Document extract:
□ □ □ □ □

# Vehicle Inspection and odd smoke coming from the back of my car after oil leak was fixed



## LynnetteD (Aug 6, 2016)

Hey guys, 

You are always so helpful so I thank you in advance for your answers/help!!

I have a 2010 650i and have had several problems with it. About a month and half ago, I took it to the mechanic because it wasn't shifting gears and he said it was a leak in the transmission, got that fixed. Then about two weeks later I had an oil leak and coolant leak, got that fixed. The next day, the service light came on and the mechanic said I needed an oil change (which wasn't due for another 600 miles) I did it anyway just to be safe. Then 2 days later my cars service light comes on and says it needs a vehicle inspection. How is that even possible? Sooo what my main concern is, I took the car to the mechanic today and he was playing around with something on the dashboard. I'm sorry, I'm not a mechanic. I saw 2 connected S's above the picture of the car. Please tell me what that means. He went on the board and changed the year until 12/2045. I know that can't be good. He was on the phone and I thought he said something about emissions, I could be wrong. But he said don't worry about. Well, I am. Especially when everytime I take off from a stoplight, a giant puff of White/grayish smoke comes out. I told him but he said he doesn't know what to tell me because he didn't find anymore leaks after he inspected it again. 

Can anyone please help me to figure this out. Am I being ripped off? And why would my vehicle inspection light come if something wasn't wrong with it?????

Thanks so much guys!
Kind regards and stay safe,
Lynnette


----------

□ □ □ □ □

Rows showing where targets appear:
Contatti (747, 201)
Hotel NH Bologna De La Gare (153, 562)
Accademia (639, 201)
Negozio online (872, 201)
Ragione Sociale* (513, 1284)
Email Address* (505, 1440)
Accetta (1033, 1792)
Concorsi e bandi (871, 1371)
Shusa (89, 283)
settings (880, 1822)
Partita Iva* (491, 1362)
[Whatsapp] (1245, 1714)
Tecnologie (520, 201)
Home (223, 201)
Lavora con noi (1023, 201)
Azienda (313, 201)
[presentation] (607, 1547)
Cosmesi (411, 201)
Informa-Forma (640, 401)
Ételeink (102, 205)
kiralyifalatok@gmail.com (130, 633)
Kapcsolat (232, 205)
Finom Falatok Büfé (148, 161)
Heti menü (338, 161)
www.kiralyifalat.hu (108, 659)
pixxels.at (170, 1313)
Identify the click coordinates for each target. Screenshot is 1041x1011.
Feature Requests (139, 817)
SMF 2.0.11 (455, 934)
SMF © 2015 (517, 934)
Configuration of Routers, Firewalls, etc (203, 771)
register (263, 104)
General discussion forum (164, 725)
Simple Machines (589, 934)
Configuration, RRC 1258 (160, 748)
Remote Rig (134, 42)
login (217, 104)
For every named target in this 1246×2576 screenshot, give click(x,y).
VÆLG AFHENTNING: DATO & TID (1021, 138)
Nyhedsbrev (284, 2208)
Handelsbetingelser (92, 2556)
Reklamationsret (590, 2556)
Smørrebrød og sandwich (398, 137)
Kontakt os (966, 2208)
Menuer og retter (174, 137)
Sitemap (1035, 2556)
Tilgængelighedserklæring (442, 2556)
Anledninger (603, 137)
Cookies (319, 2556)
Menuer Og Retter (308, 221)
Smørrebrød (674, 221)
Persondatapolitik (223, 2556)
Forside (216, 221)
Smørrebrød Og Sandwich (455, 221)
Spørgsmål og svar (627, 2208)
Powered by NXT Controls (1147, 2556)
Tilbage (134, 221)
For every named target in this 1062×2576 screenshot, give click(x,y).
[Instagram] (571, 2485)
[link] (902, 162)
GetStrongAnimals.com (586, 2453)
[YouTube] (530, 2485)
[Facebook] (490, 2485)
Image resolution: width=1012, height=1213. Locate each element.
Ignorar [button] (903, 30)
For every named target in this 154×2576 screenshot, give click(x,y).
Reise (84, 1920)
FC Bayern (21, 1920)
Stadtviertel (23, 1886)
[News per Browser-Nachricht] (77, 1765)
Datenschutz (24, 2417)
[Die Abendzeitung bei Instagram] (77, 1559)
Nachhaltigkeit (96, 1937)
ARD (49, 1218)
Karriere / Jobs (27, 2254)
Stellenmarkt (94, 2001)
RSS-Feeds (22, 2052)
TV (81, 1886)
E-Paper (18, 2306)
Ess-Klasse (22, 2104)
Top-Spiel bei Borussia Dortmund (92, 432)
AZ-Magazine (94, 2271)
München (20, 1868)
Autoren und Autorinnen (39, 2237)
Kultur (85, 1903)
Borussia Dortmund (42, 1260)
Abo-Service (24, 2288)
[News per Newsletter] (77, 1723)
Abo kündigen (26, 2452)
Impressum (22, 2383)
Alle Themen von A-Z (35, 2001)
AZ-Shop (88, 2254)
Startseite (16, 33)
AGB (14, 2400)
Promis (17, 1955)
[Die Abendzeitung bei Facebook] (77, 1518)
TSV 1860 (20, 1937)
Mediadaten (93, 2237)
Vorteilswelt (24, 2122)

□ □ □ □ □

What to do:
- a) In the forum post about the smoking car, what did the mechanic say caused the car to stop shifting gears?
- b) Reproduce, word for word, the part of the car-smoke forum post that runs from "Can anyone please" to "wrong with it?????".

Responses to the tasks:
- a) A leak in the transmission.

- b)
Can anyone please help me to figure this out. Am I being ripped off? And why would my vehicle inspection light come if something wasn't wrong with it?????